Collocate Compute and Data

Collocate your computations with the data.

❗️

This is a legacy Apache Ignite documentation

The new documentation is hosted here: https://ignite.apache.org/docs/latest/

Overview

Collocation of computations with data allows for minimizing data serialization within the network and can significantly improve performance and scalability of your application. Whenever possible, you should always try to collocate your computations with the cluster nodes that store the data that needs to be processed.

Affinity Call and Run Methods

The affinityCall(...) and affinityRun(...) methods co-locate jobs with nodes on which data is cached. In other words, knowing a cache name and affinity key, these methods will be able to find the node that is the primary for the given key and will execute a job there.

📘

Consistency Guarantee

Starting with Apache Ignite 1.8 it's guaranteed that the partition to which the affinity key belongs will not be evicted from a node while a job, triggered by affinityCall(...) or affinityRun(...), is being executed there. The partition rebalancing usually happens due to the topology change event when a new node joins the cluster or the old one leaves it.

This guarantee makes it feasible to execute complex logic where it's crucial that the data stays on the same node throughout the time the job is being executed there. For instance, this feature allows executing local SQL queries as a part of the job, triggered by affinityCall(...) or affinityRun(...), not worrying about the fact that the local query may return a partial result set due to the data rebalancing.

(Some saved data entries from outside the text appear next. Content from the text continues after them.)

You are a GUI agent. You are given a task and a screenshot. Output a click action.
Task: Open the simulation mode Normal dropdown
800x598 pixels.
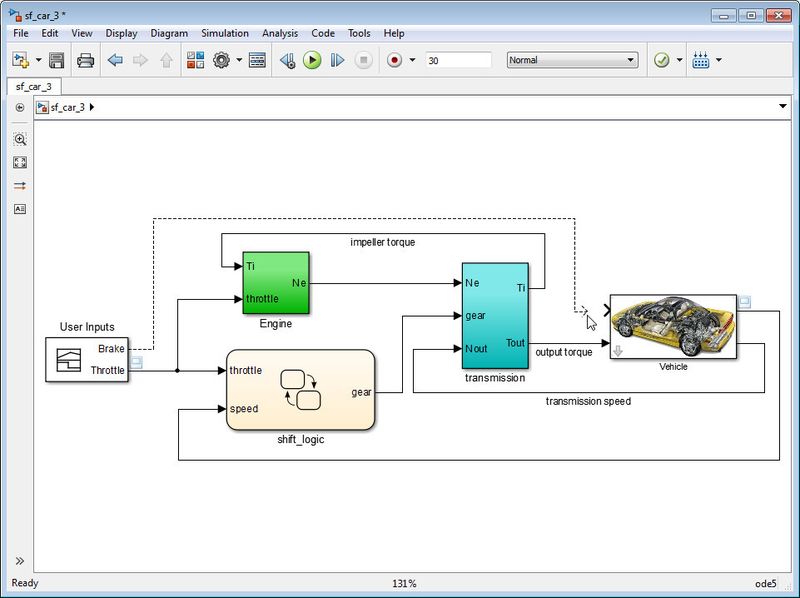click(x=572, y=60)
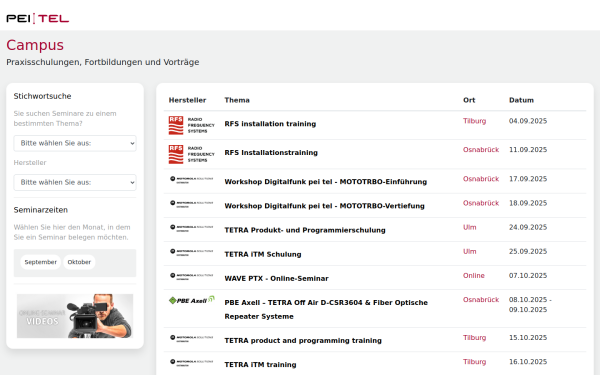Click Motorola logo next to TETRA iTM Schulung

[192, 252]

IgniteCache<Integer, String> cache = ignite.cache(CACHE_NAME);

IgniteCompute compute = ignite.compute();

for (int key = 0; key < KEY_CNT; key++) {
    // This closure will execute on the remote node where
    // data with the 'key' is located.
    compute.affinityRun(CACHE_NAME, key, () -> { 
        // Peek is a local memory lookup.
        System.out.println("Co-located [key= " + key + ", value= " + cache.localPeek(key) +']');
    });
}
IgniteCache<Integer, String> cache = ignite.cache(CACHE_NAME);

IgniteCompute asyncCompute = ignite.compute().withAsync();

List<IgniteFuture<?>> futs = new ArrayList<>();

for (int key = 0; key < KEY_CNT; key++) {
    // This closure will execute on the remote node where
    // data with the 'key' is located.
    asyncCompute.affinityRun(CACHE_NAME, key, () -> { 
        // Peek is a local memory lookup.
        System.out.println("Co-located [key= " + key + ", value= " + cache.peek(key) +']');
    });
  
    futs.add(asyncCompute.future());
}

// Wait for all futures to complete.
futs.stream().forEach(IgniteFuture::get);
final IgniteCache<Integer, String> cache = ignite.cache(CACHE_NAME);

IgniteCompute compute = ignite.compute();

for (int i = 0; i < KEY_CNT; i++) {
    final int key = i;
 
    // This closure will execute on the remote node where
    // data with the 'key' is located.
    compute.affinityRun(CACHE_NAME, key, new IgniteRunnable() {
        @Override public void run() {
            // Peek is a local memory lookup.
            System.out.println("Co-located [key= " + key + ", value= " + cache.peek(key) +']');
        }
    });
}

📘

Both affinityCall(...) or affinityRun(...) have overloaded versions of the methods that allow locking a partition, avoiding its eviction during the job's execution, across several caches. All you need to do is to pass the names of the caches into the aforementioned methods.